Graduate Research

Modeling whole-host tuberculosis response

As the major current effort of my thesis work, I am building a whole-host model of Mycobacterium tuberculosis infection. As a first step in this effort, we have developed a lungs-only model of infection which tracks the formation, dissemination, clustering, and sterilization of multiple granulomas across time. Each granuloma is governed by a series of ordinary differential equations and both single granuloma and whole-lung outcomes are calibrated against non-human primate experimental data.

Response to H56 vaccine in monkeys and humans

We integrated non-human primate (NHP) and human clinical trial data with mathematical modeling approaches to improve our understanding of NHP and human response to the TB vaccine, H56. We use a mathematical model to describe T-cell priming, proliferation, and differentiation in lymph nodes and blood, and calibrate the model to NHP and human blood data. Using the model, we demonstrate the impact of BCG timing on H56 vaccination response.

Limited T cell exhaustion in TB granulomas

Recent studies have shown a surprisingly low quantity of cytokine-producing T cells in NHP granulomas. One hypothesis of limited function is T cell exhaustion. In this work — a truly collaborative effort between two labs (experimental and computational) — we calibrate and inform an agent-based model of granuloma formation. Together, the results of the modeling and the experimental work suggest that T cell exhaustion alone is not responsible for the low quantity of M. tuberculosis-responsive T cells observed within TB granulomas and that the lack of exhaustion is likely an intrinsic property of granuloma structure.

A dynamic balance of pro- and anti- inflammatory molecules

We provide evidence from both experimental and mathematical & computational studies to support the concept of a dynamic balance operating during chronic infection scenarios. We focus mainly on tuberculosis, but also provide evidence for other infections. A better understanding of the dynamically balanced immune response can help shape treatment strategies that utilize both drugs and host‐directed therapies.

Undergraduate Research

Modeling retinal rod coupling

During my research experience for undergraduates (REU) at the University of Michigan Mathematics Department with Dr. Daniel Forger and Dr. Adam Stinchcombe, I developed a mathematical model to represent a rod photoreceptor population, compare model frameworks, and draw conclusions about gap junction coupling on eyesight.

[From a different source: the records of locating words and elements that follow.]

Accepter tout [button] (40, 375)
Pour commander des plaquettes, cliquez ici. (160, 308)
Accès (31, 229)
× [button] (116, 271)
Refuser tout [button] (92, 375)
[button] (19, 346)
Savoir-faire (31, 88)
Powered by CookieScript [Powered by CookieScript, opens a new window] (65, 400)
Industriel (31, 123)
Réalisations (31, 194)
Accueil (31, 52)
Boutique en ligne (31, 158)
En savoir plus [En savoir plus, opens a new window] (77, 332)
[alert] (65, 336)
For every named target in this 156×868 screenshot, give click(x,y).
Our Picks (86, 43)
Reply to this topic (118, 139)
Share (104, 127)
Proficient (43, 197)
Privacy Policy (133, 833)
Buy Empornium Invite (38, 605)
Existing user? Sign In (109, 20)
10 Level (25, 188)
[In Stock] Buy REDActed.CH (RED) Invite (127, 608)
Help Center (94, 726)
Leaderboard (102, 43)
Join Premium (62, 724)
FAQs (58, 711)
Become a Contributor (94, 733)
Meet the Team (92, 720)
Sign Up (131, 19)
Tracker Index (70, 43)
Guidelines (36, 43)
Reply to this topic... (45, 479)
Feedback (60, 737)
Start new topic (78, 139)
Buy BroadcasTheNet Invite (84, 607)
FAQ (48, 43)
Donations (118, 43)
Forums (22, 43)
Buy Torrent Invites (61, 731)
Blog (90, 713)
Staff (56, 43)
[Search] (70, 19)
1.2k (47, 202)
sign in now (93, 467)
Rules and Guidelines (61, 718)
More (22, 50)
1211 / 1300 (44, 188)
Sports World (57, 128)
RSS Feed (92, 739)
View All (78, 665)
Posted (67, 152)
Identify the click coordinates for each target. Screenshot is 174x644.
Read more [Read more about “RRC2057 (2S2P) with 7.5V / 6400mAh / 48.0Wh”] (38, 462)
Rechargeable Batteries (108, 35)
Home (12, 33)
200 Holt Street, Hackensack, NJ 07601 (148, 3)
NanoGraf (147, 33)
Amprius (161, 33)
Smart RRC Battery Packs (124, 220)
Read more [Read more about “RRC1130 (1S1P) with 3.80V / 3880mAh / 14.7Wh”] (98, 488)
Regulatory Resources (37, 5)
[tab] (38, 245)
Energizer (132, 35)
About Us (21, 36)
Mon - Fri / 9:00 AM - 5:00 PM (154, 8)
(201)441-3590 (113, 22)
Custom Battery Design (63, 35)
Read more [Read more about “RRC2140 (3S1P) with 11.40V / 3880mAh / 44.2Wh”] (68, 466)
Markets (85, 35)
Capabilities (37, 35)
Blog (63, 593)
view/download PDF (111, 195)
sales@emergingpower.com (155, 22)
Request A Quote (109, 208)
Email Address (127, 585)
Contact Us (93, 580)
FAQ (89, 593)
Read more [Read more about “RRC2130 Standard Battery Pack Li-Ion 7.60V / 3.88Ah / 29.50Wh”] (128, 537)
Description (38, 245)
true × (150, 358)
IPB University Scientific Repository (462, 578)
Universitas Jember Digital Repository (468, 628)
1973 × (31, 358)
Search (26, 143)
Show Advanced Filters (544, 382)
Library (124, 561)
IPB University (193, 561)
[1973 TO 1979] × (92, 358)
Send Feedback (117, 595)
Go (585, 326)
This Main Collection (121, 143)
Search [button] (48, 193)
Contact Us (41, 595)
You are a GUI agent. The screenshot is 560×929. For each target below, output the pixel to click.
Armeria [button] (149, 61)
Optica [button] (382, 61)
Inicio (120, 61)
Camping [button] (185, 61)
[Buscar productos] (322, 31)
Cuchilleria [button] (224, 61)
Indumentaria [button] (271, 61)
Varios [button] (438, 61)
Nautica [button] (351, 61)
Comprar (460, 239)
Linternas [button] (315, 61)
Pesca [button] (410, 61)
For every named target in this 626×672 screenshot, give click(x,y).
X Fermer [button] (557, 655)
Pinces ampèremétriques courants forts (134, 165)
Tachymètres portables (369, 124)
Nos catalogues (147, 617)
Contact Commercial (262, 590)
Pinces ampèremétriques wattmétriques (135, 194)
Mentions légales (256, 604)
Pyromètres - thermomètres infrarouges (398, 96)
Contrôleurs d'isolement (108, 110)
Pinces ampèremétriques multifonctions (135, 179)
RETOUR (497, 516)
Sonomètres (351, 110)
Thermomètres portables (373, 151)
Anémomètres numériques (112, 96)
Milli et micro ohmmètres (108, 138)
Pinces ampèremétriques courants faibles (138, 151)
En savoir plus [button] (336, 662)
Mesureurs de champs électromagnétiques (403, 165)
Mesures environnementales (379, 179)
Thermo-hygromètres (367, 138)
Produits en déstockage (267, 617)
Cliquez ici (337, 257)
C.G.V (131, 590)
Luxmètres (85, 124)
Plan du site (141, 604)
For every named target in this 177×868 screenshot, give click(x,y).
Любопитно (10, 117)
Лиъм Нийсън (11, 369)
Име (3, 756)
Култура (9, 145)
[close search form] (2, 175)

Representing a road network using graph theory

As my first research experience, performed between my freshman and sophomore years of college, I’ve only included this for sentimental value. This work, led by Dr. Debra Czarneski as part of the Bryan Summer Research experience at Simpson College, opened the world of research to me and was published in an undergraduate journal. Briefly, we used simple graph theory techniques to identify weak points in connectivity across a small road network.